Basil A. Pruitt, Jr., MD, FACS, FCCM, MCCM, recounts how serendipity can shape a surgical career



Basil A. Pruitt, Jr., MD, FACS, FCCM, MCCM
Basil A. Pruitt, Jr., MD, FACS, FCCM, MCCM

Representatives of the U.S. military health system met Sunday for the Excelsior Surgical Society meeting, and a highlight of the daylong session was the fourth annual Army Major John P. Pryor Lecture by guest lecturer Basil A. Pruitt, Jr., MD, FACS, FCCM, MCCM, the Dr. Ferdinand P. Herff Chair in Surgery, clinical professor of surgery, department of surgery, trauma division, University of Texas Health Science Center, San Antonio; professor of surgery, Uniformed Services University of the Health Sciences, Bethesda, MD; and the Immediate Past Second-Vice-President of the American College of Surgeons.

The topic of the lecture, A Serendipitous Surgical Journey, was chosen “to illustrate how chance influences one’s career,” which is not always immediately obvious but becomes clear later, Dr. Pruitt said. He began by speaking of how Sir Alexander Fleming, FRS, FRSE, FRCS, by chance first saw the antibiotic properties of penicillin in 1928; from there followed a series of events that led to an understanding of how the medication could treat sepsis in burn victims and eventually the U.S. Army studying burns and treatment at Fort Sam Houston, San Antonio, TX.

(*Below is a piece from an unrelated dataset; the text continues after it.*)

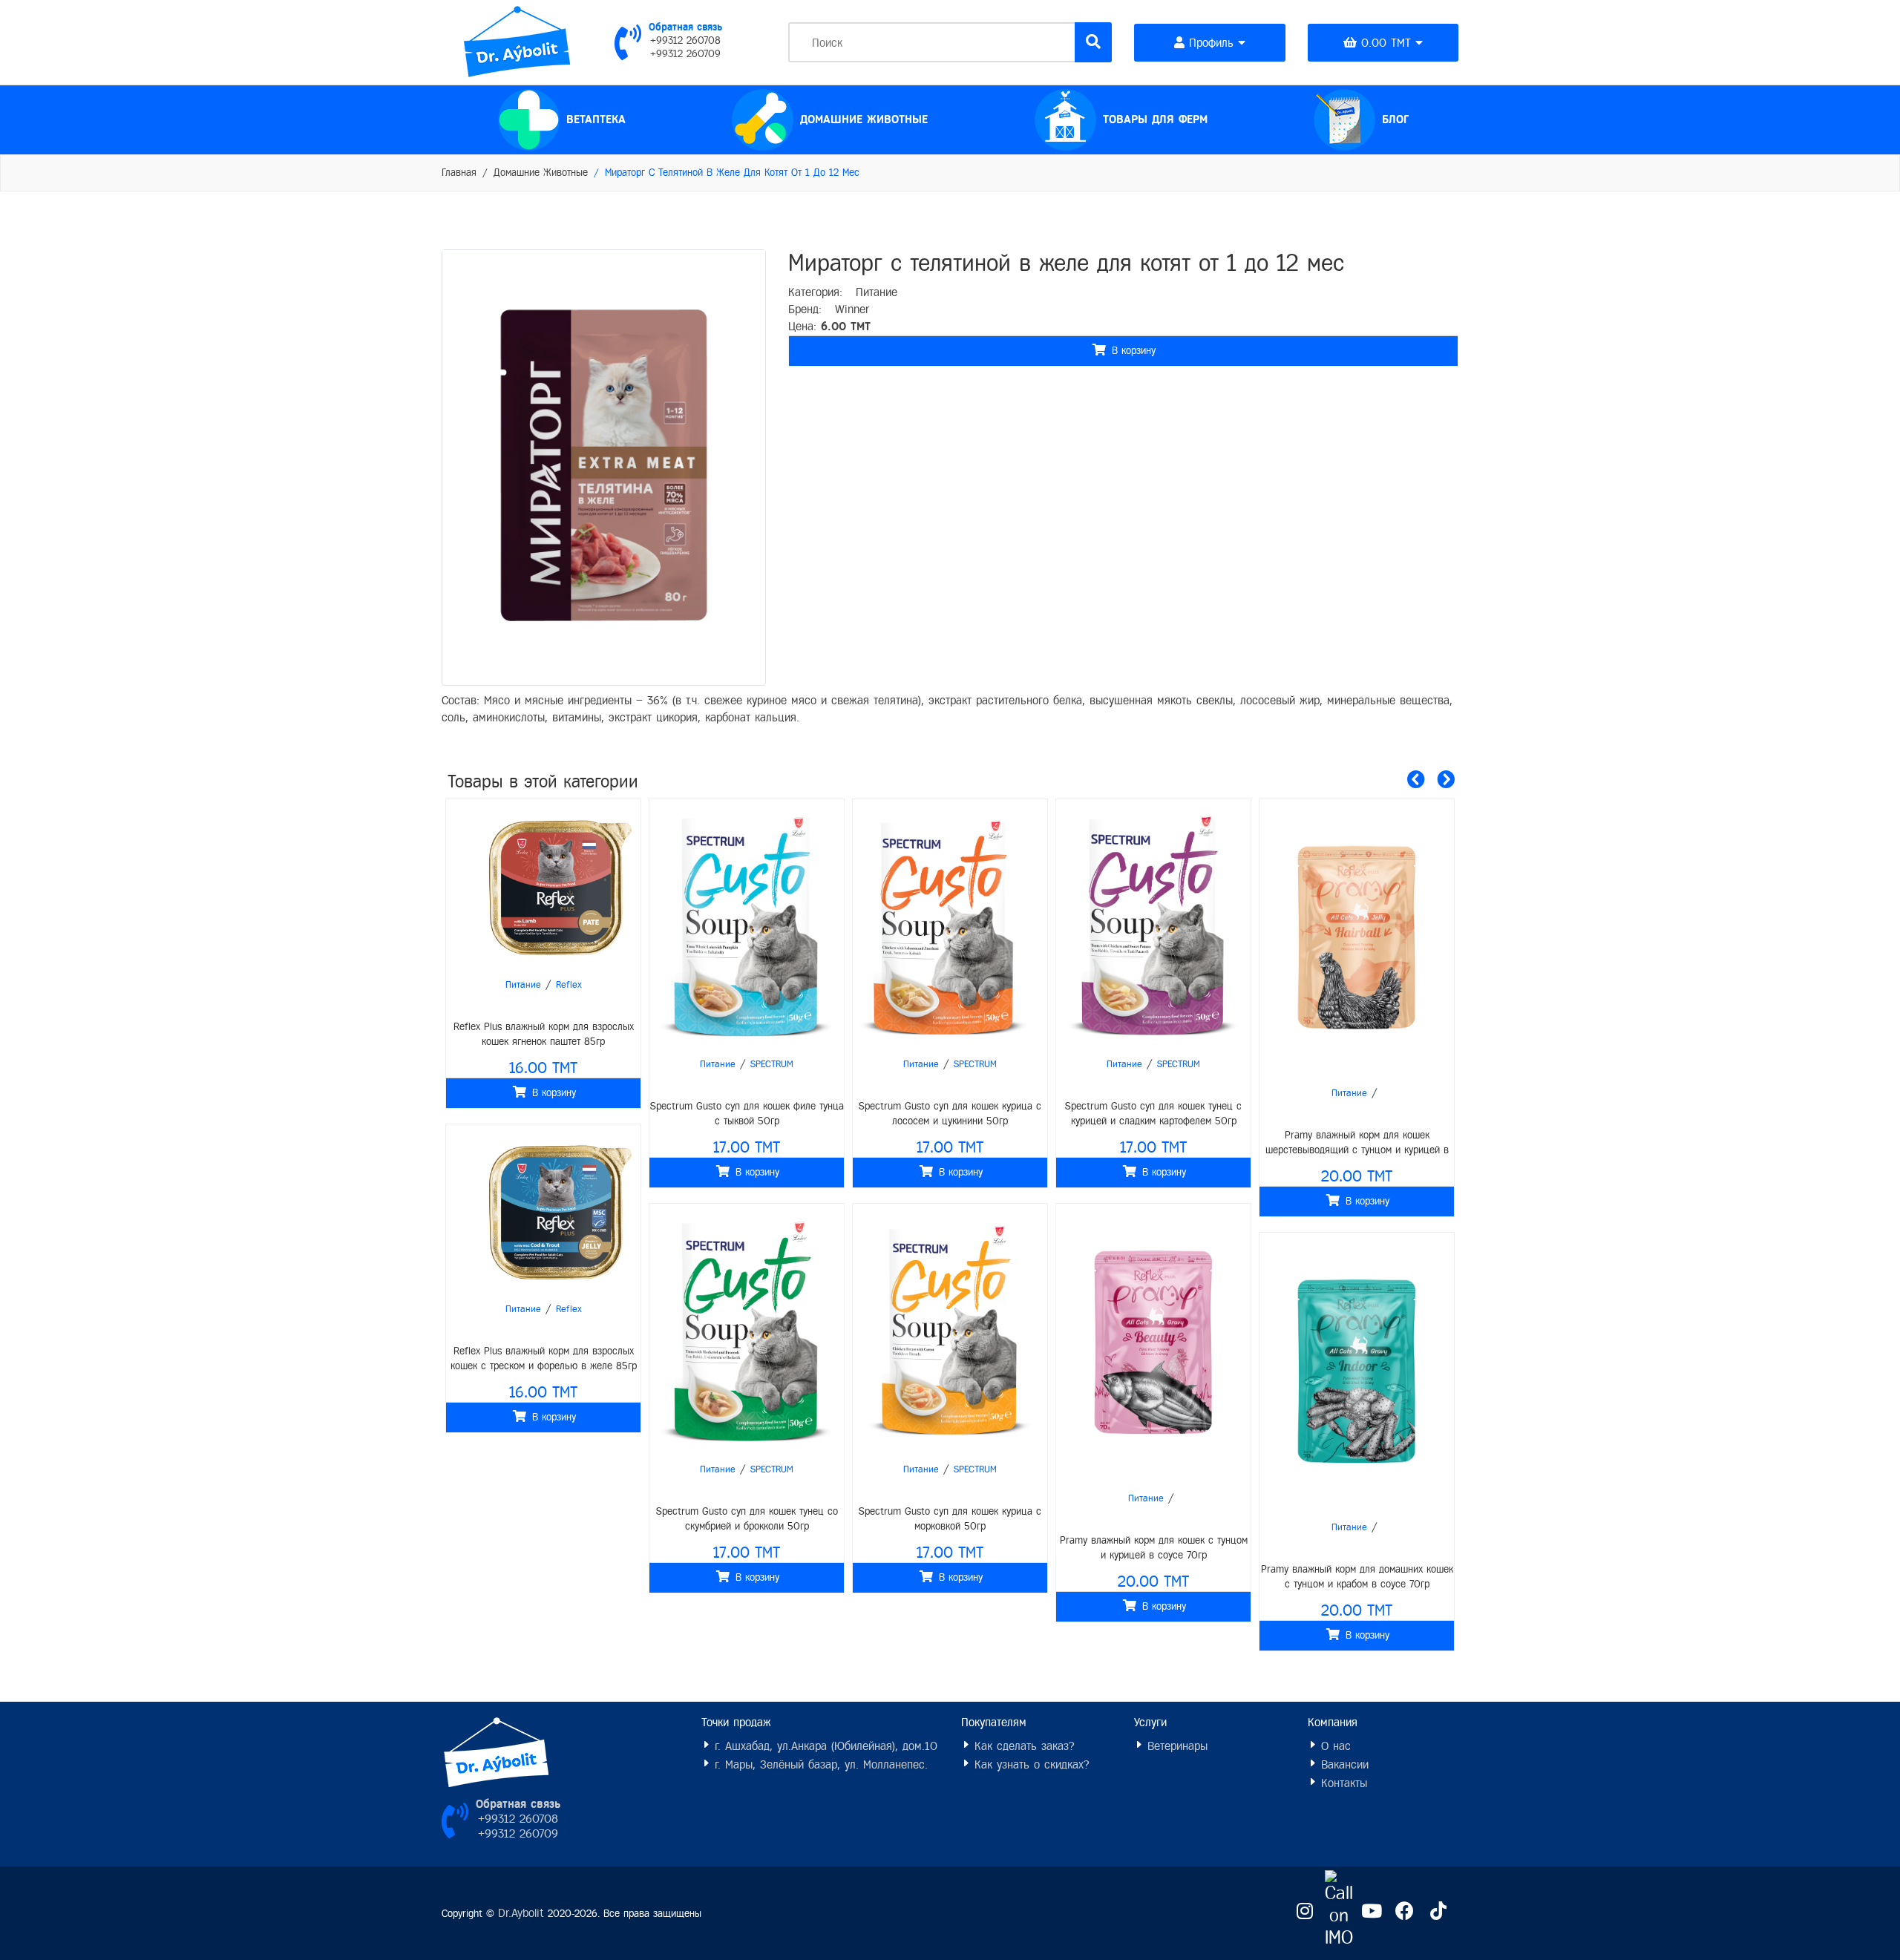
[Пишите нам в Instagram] (1304, 1912)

Dr. Pruitt’s own “serendipitous events” led to him studying burns at the same institution, then to Vietnam during the Vietnam War as Chief of the Trauma Studies Section, and then after his tour to a position as Commander and Director of the U.S. Army Institute of Surgical Research (USAISR) at Fort Sam Houston. “In those days, a young adult in the military age group, 15–40, with a 43 percent [total surface area] burn was associated with a 50/50 chance of living or dying,” said Dr. Pruitt, noting that his inclination toward research and a desire to improve those poor survival odds led him down the path that would eventually transform the treatment of burns in both the military and civilian settings.

From his leadership position in the USAISR, Dr. Pruitt oversaw a multidisciplinary integrated clinical laboratory research program that led to four advances in burn care—two evolutionary and two revolutionary, he said. One of the evolutionary changes came in the area of fluid resuscitation, in which patients with extensive burns previously have an associated 9 percent occurrence of acute renal failure due to excessive administered fluids. Dr. Pruitt and colleagues readjusted the fluid formula and “essentially eliminated renal failure” from severely burned patients, with only 0.3 percent experiencing the condition after the development. The second evolutionary change came in the field of inhalation injury, where endoscopic diagnoses with fiberoptic bronchoscopes and the provision of positive pressure ventilation “reduced the occurrence of pneumonia and increased survival in patients,” Dr. Pruitt said.

One of Dr. Pruitt’s most significant contributions to the field of burn care came through a revolution in the understanding of how bacterial and microbial proliferation in a severe burn affects patients and a subsequent change in treatment. With the help of a resident pathologist, Dr. Pruitt and his team came to understand that “to the immunosuppressed, extensively burned patient, there is no such thing as a harmless microorganism,” he said.

The avascularity of burnt tissue meant that pathogens could spread from dead tissue to live tissue and eventually overwhelm an immunosuppressed patient. Animal models helped to determine that topical treatments, such a mafenide acetate, decreased bacteria counts to very low levels and, along with the concomitant ability to more safety excise dead tissue and graft healthy tissue, “reduced the occurrence of invasive burn wound infection as a cause of death … by 10-fold,” from a 60 percent occurrence rate to 6 percent.

The second revolutionary advance was in the understanding of the metabolic response to injury. Previously, the severely burned patient was thought to have a whole-body metabolic response, but Dr. Pruitt’s team found that the “metabolic response is wound directed, so one needs to meet these metabolic needs and not minimize the metabolic supply to that [area] by altering the blood flow or cooling the limb,” he said. These discoveries led to “full-service metabolic management” for extensive burns, which entailed an overhaul of nutritional and supplemental dietary intake, as well as pharmacological response.

Serendipity in a surgical career is often only recognized in hindsight, Dr. Pruitt concluded. But “one can optimize serendipity by enthusiastic performance.”